▶ _PAGE_:
● ● ● ● ●

7 Things That Voles Hate (And How To Use Them)


Bank vole (Clethrionomys glareolus) seen from the side

Voles are common critters that we sometimes spot racing around our yard from covering to covering. You may not know it, but voles can do some pretty extensive damage to trees, shrubs, and gardens. The good news is, there are plenty of ways to deter them using things they hate.

Voles have an acute sense of smell that they use to locate food. You can repel voles by using scents they dislike such as rosin and peppermint. Voles also hate certain plants like pachysandra, daffodil, and boxwood and are repelled by cleared areas such as crushed gravel, pavement, and clear yards.

If you’re dealing with a vole problem, read on to discover all the ways you can keep them away from your ornamental trees and garden. Let’s get to it!

How to Tell if You Have Vole Damage

Before we get ahead of ourselves, let’s make sure we’re actually dealing with voles. After all, moles, shrews, and mice are small, darting critters as well. This is an important step because what deters voles will not be the same for mice, shrews, or moles.

Let’s dive into the underground world of voles and see what vole damage really looks like!

Voles Cause Lawn Damage

One way that voles cause damage is by building extensive runways which can damage your lawn. These runways are usually dotted with several burrow openings.

Burrows in the runways will typically be four to five inches deep and might be filled with little grass clippings for nesting material. 

The runways will look like crisscrossing tunnels in your yard. The interior of the tunnels will be cleared of vegetation and the unclipped grass provides cover over the tunnel. A mini-highway for voles, if you will.

They create these runways to avoid predation by hawks and owls, which are common predators of voles.

● ● ● ● ●

▶ _GIVEN DATA_:

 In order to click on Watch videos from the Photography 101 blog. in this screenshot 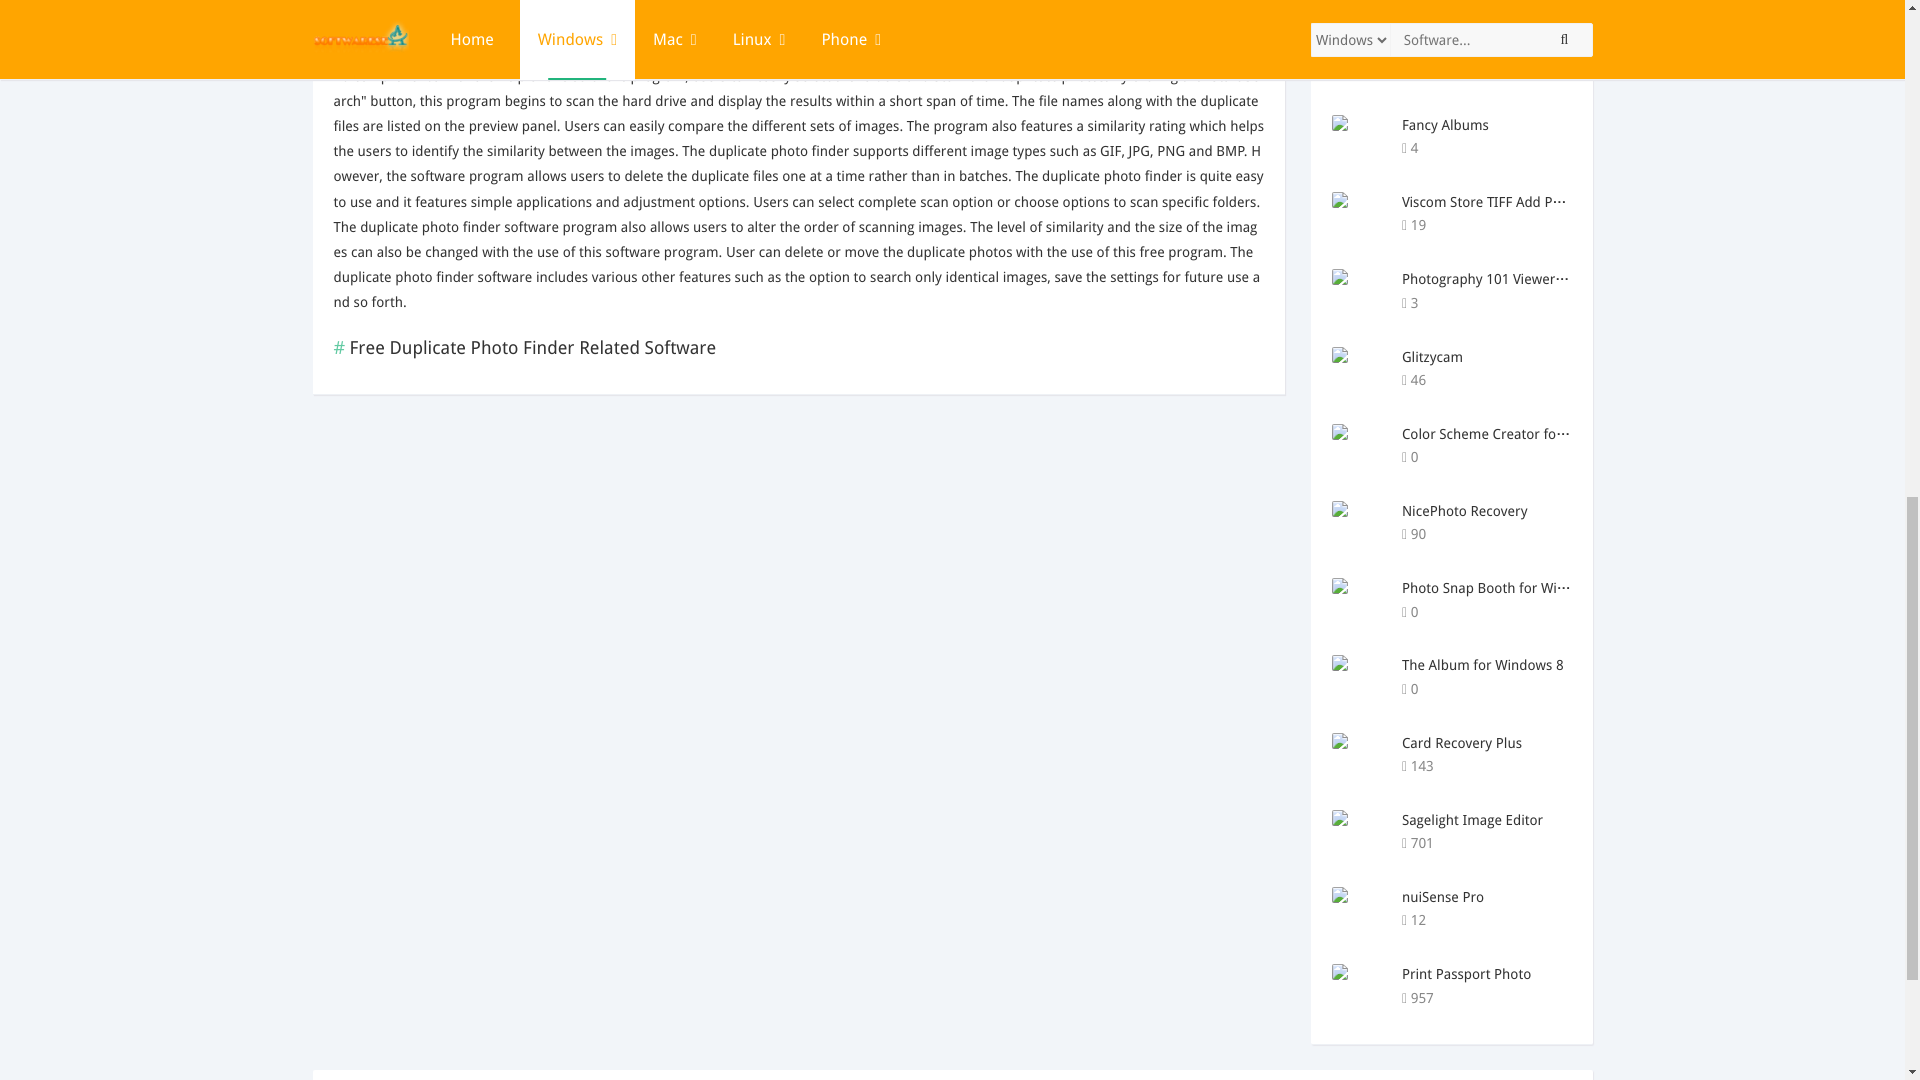, I will do `click(1551, 303)`.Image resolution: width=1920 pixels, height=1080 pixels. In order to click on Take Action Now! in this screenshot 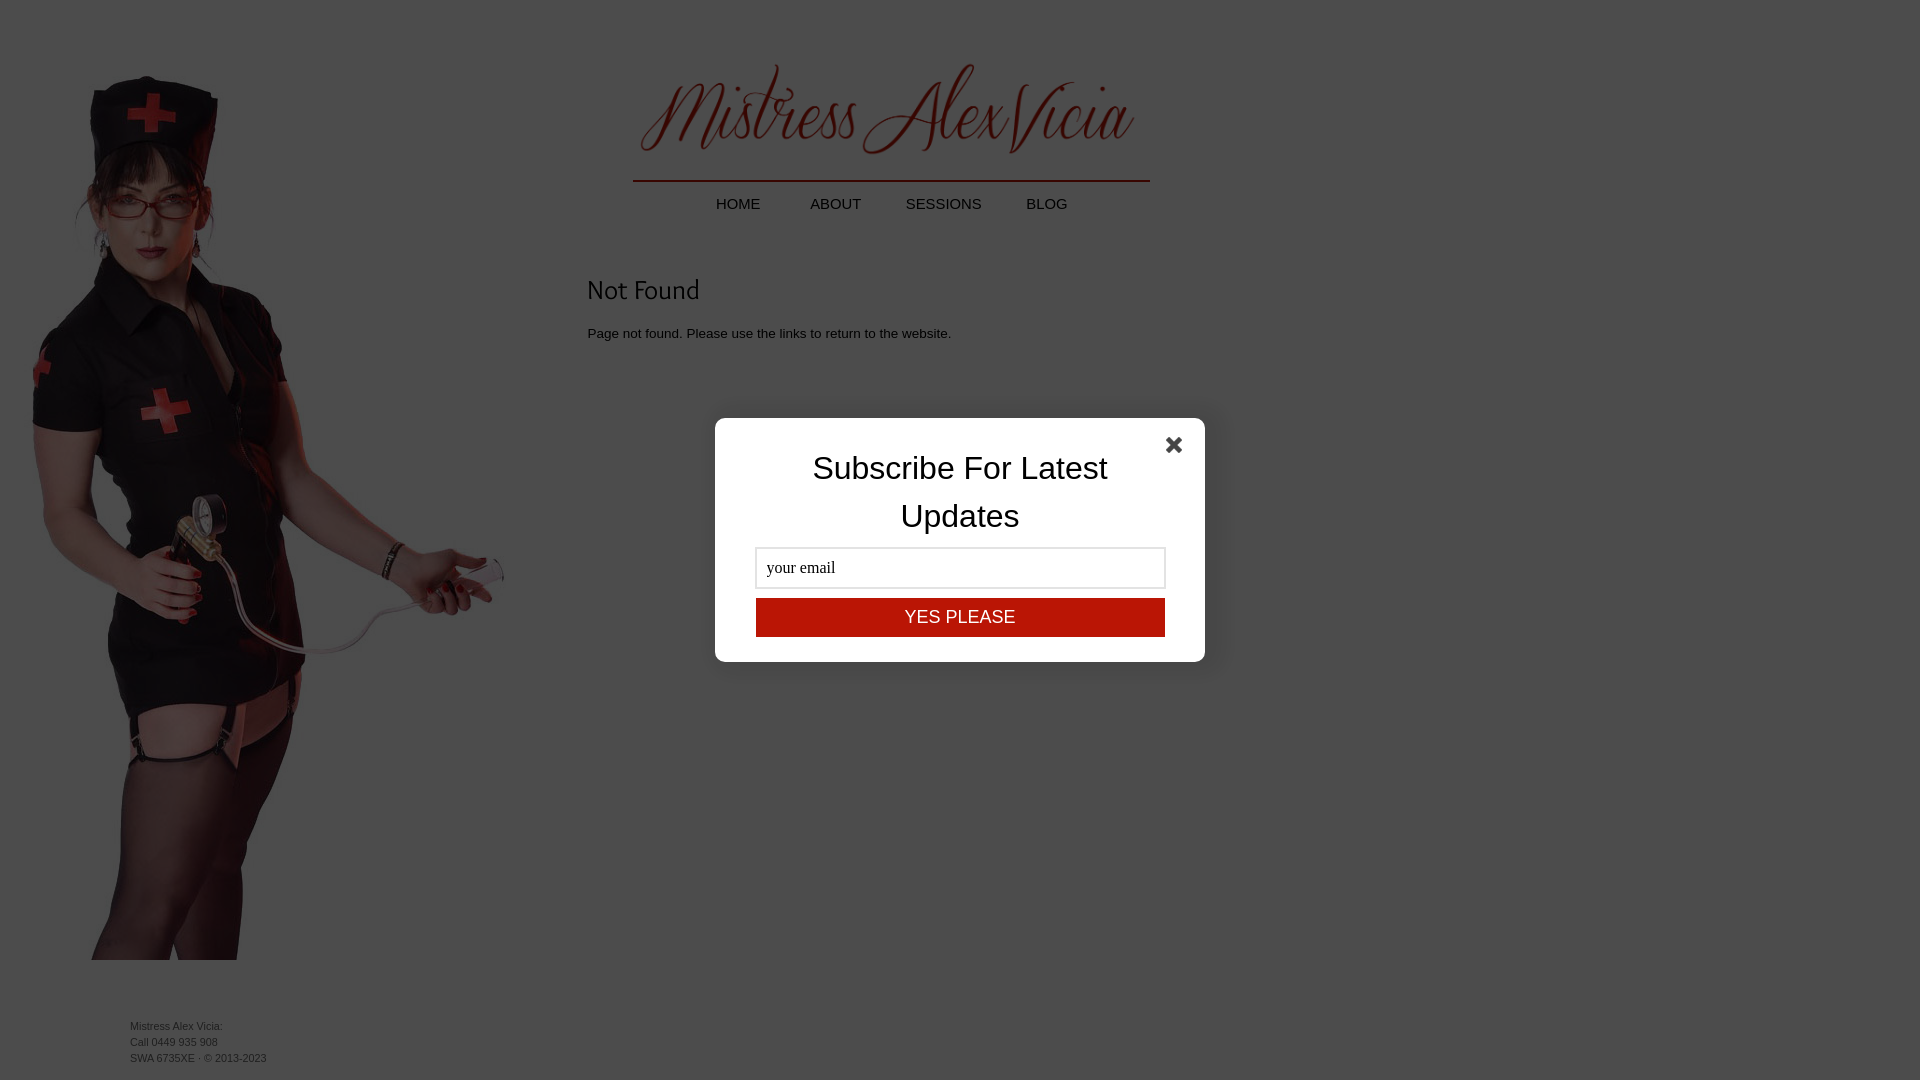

● ● ● ● ●

▶ _TASK STATEMENT_: Reproduce word for word the part of the article on voles that runs from "Voles Cause Lawn" to "several burrow openings.".

▶ _TASK ANSWER_:
Voles Cause Lawn Damage

One way that voles cause damage is by building extensive runways which can damage your lawn. These runways are usually dotted with several burrow openings.